Koski pushed his hat back from his forehead, hooked his thumbs under his lapels. “How much you weigh?”

Joslin scowled. “Hundred and eighty-five pounds. Why?”

“Nothing much. Only you’re the cockiest hundred eighty-five pounds I ever met. I’ll cut it right off the rare end. You may be covering up for Ovett—”

“You won’t get me to admit he needs covering.”

“The big-hearted pal act. All right. Leave Ovett out of it, time being. There are a few little coincidences that tie you in with these murders.”

“Murders.” The organizer’s eyes narrowed. “You told Ellen one man had been killed.”

“That was so. Then. Today a girl got shot to death. Either by the same crut. Or someone working with him.” Koski took a step closer. “In addition to which, there’s a good chance the slob we’re after has been pipelining out dope on ship clearances... to enemy submarines—”

Joslin gritted: “You—!” The billiard, cue swung up.

Koski crowded up against him; clutched the other’s right biceps, broke the force of the swing. He jammed his forearm up under Joslin’s chin, shoved the man’s head back. The cue thudded on the Lieutenant’s shoulder. He grapevined one leg behind the organizer, leaned on him. Joslin went backward, off balance. Koski bored in, got a wristlock on the arm holding the cue. He levered down, heard the weapon clatter to the floor. He pushed Joslin back against the wall, held him there, kicked the cue behind him, turned to one side, bent down, picked it up.

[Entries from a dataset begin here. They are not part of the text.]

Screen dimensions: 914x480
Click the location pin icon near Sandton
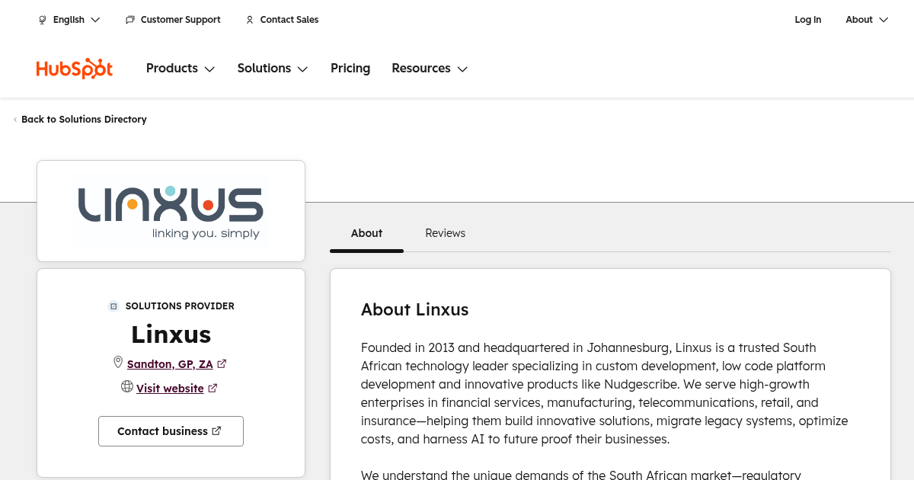click(x=118, y=363)
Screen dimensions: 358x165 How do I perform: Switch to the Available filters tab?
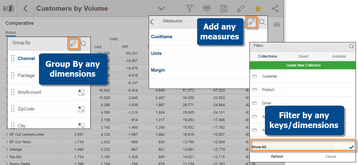(x=339, y=56)
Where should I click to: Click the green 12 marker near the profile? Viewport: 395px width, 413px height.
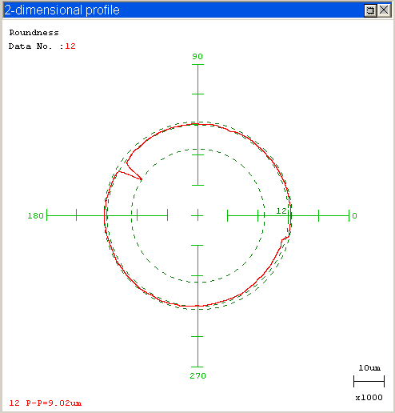click(x=281, y=211)
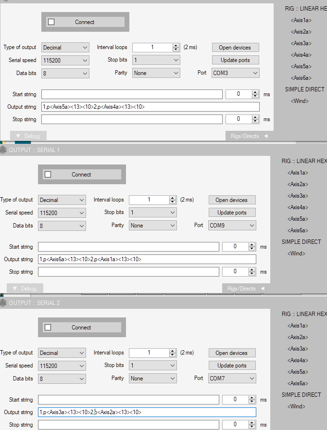Screen dimensions: 327x430
Task: Click hexagon icon beside OUTPUT :: SERIAL 2 title
Action: pos(4,303)
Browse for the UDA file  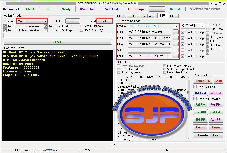(x=176, y=44)
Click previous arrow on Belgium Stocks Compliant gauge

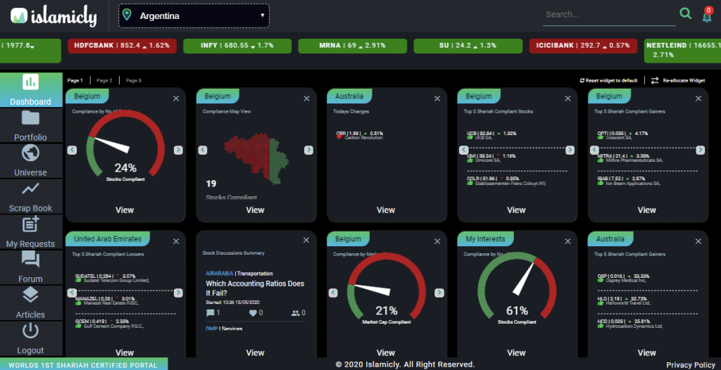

“How you want it, hardboiled? Either loosen up. Or grab your hat and hang on. Because you’re going over the jumps.”

Joslin edged over to the table. “You might bang me around some. But you’re not going to get away with saying I’m working against the merchant marine.”

“If you’re not, why don’t you give out, help me get the snake who is?”

The organizer reached for the milk bottle. Koski lifted the cue, warningly. But all the other did was to thumb out the cardboard cap, put the bottle to his lips, drink. It took him ten seconds, it gave him time to think. He set the bottle down, recapped it, wiped his lips on a paper napkin that had been tucked under the bottle. Then he pulled a kitchen chair out from the table, swung it around, sat down and leaned his arms on the back. “I can’t buck you on that. How am I supposed to be involved?”

“Where were you Sunday afternoon, Sunday evening?”

“In the afternoon I was speaking to a rank-and-file meeting of the union. At the hiring hall. In the evening I was giving a concert,” he waved toward the accordion, “to the essie-eyes. Seamen’s Church Institute. Maybe I murdered a few pieces, but that’s all.”

“Plenty of people saw you? Both those places?”

“Plenty.”

“Then who the hell signed your name to a register in a scummy dive over in the Jungle?”

“Somebody else—”

“Lured a man up to the room or followed him up there? Killed him?”

“—Not me.”

“Cut his body up? Packed it in a suitcase? Heaved it in the drink?”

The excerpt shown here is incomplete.